Po załamaniu się rynku samochodowego w Polsce w drugiej połowie ub. roku, zarówno eksperci jak i dealerzy spodziewają się systematycznego wzrostu popytu na nowe samochody. Czy to jest realne - zapytaliśmy Arkadiusza Nowińskiego, p.o. prezesa Volvo Auto Polska.
Czy sprzedawcy samochodów liczą na zmiany przepisów w kierunku uaktywnienia popytu na nowe pojazdy?
- Tak. Wydaje mi się, że rząd zmieni przepisy. Trwają przygotowania do zastąpienia podatku akcyzowego podatkiem ekologicznym. To dobry kierunek. Volvo posiada ekologiczne pojazdy i takie zmiany nas satysfakcjonują.
Jak pan ocenia możliwości przełamania dekoniunktury w polskim przemyśle motoryzacyjnym?

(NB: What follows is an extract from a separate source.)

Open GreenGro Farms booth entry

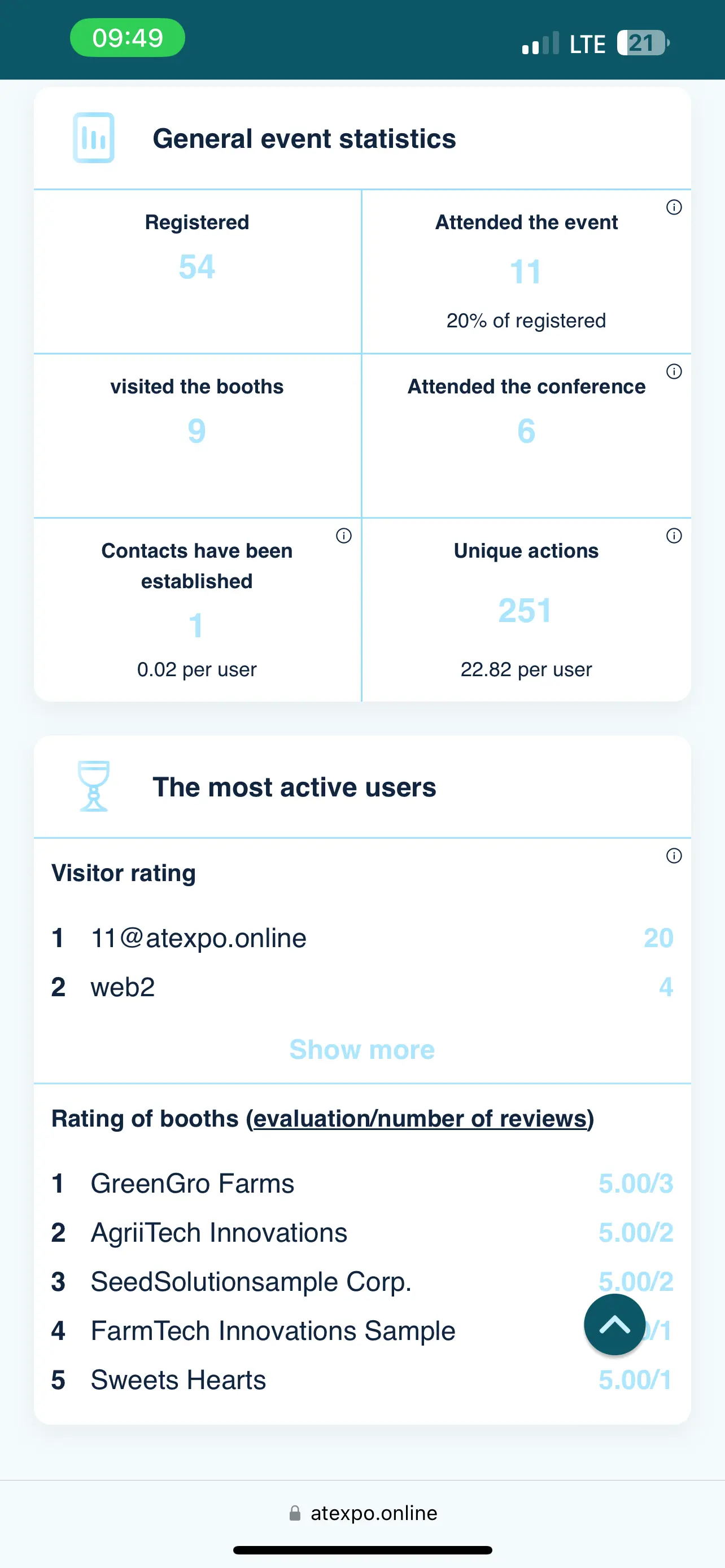pos(362,1183)
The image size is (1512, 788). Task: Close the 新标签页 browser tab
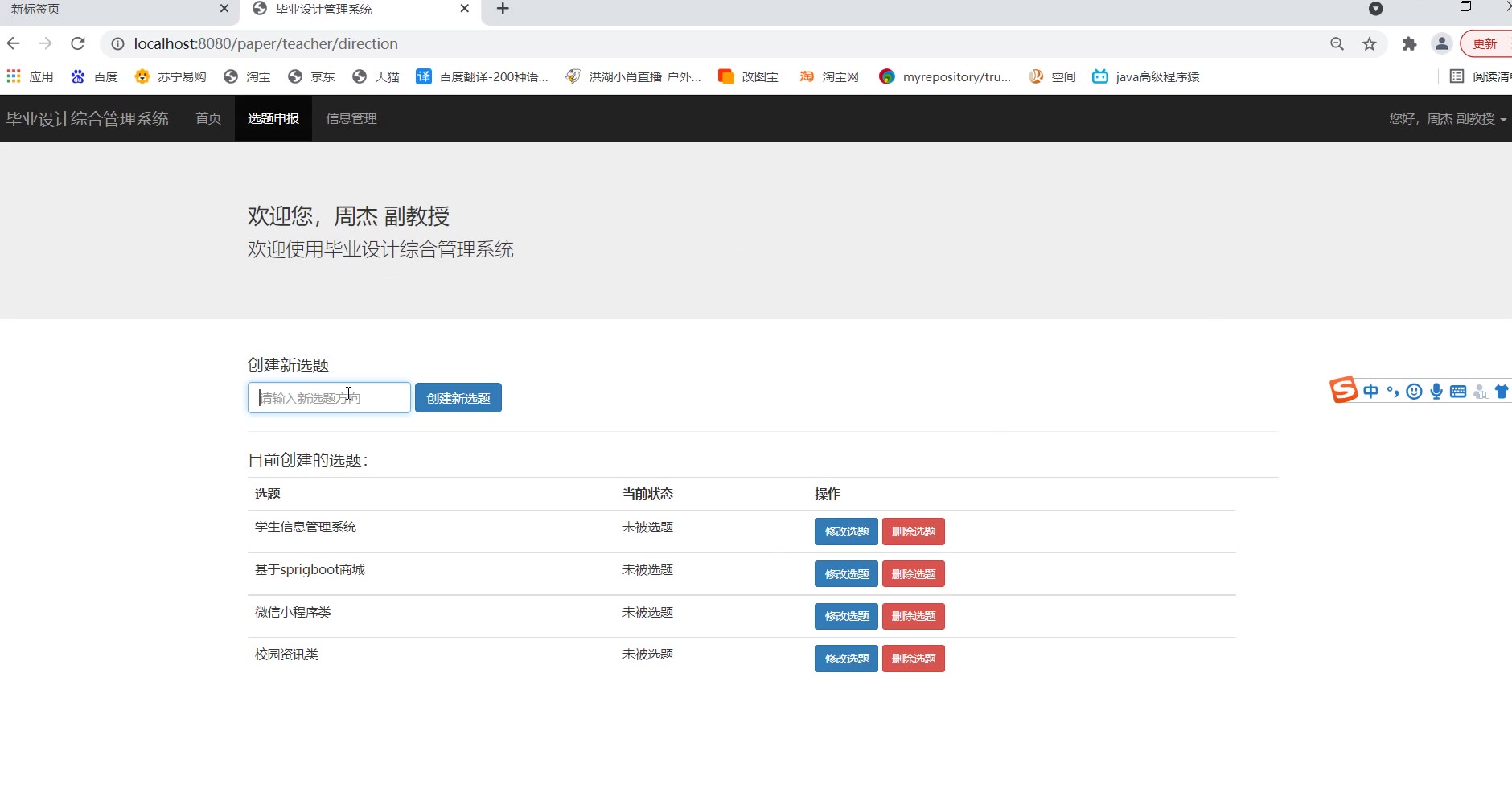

- To będzie zależało od tego co będzie się działo na rynku. Polska jest specyficzna w tym względzie. Tu sprzedaje się 300 tys. nowych samochodów i blisko milion używanych sprowadzonych z zagranicy w ub. roku. To pokazuje jak ogromny jest to rynek. Trzeba tylko zmienić proporcje... Wydaje mi się, że przy spadającym rynku może dojść do wzrost popytu na nowe auta. To natomiast wesprze cały sektor motoryzacyjny.